* _Material provided_:
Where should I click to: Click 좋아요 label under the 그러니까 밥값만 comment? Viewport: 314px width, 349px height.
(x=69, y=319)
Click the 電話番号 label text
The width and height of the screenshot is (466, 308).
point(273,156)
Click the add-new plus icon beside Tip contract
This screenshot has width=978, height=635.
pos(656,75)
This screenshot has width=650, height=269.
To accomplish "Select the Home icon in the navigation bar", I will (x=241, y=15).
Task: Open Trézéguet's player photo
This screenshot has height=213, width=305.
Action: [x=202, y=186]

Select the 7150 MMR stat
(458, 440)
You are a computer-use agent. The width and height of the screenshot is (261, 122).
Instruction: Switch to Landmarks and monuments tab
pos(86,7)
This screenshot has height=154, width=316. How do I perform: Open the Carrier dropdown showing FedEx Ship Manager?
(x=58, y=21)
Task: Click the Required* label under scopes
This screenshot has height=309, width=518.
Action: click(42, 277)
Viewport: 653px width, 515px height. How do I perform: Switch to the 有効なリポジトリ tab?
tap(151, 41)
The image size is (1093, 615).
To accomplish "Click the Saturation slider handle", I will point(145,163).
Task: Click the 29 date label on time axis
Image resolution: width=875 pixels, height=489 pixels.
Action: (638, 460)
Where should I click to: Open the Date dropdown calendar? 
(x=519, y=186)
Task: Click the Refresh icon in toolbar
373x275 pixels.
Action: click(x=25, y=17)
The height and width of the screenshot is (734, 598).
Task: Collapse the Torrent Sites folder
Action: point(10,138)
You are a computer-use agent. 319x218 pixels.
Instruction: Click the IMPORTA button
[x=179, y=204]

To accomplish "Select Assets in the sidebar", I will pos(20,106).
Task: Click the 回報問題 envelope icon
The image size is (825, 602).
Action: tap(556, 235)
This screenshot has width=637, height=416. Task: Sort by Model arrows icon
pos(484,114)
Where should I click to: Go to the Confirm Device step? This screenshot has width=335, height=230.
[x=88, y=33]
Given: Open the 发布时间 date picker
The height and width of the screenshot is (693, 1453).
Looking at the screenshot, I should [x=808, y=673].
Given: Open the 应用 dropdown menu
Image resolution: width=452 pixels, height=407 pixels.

* _Activity_: From the records above, repeat exactly the lines from the one with "373x275 pixels." through the one with "Given: Open the 发布时间 date picker", both included.

* _Your response_:
373x275 pixels.
Action: click(x=25, y=17)
The height and width of the screenshot is (734, 598).
Task: Collapse the Torrent Sites folder
Action: point(10,138)
You are a computer-use agent. 319x218 pixels.
Instruction: Click the IMPORTA button
[x=179, y=204]

To accomplish "Select Assets in the sidebar", I will pos(20,106).
Task: Click the 回報問題 envelope icon
The image size is (825, 602).
Action: tap(556, 235)
This screenshot has width=637, height=416. Task: Sort by Model arrows icon
pos(484,114)
Where should I click to: Go to the Confirm Device step? This screenshot has width=335, height=230.
[x=88, y=33]
Given: Open the 发布时间 date picker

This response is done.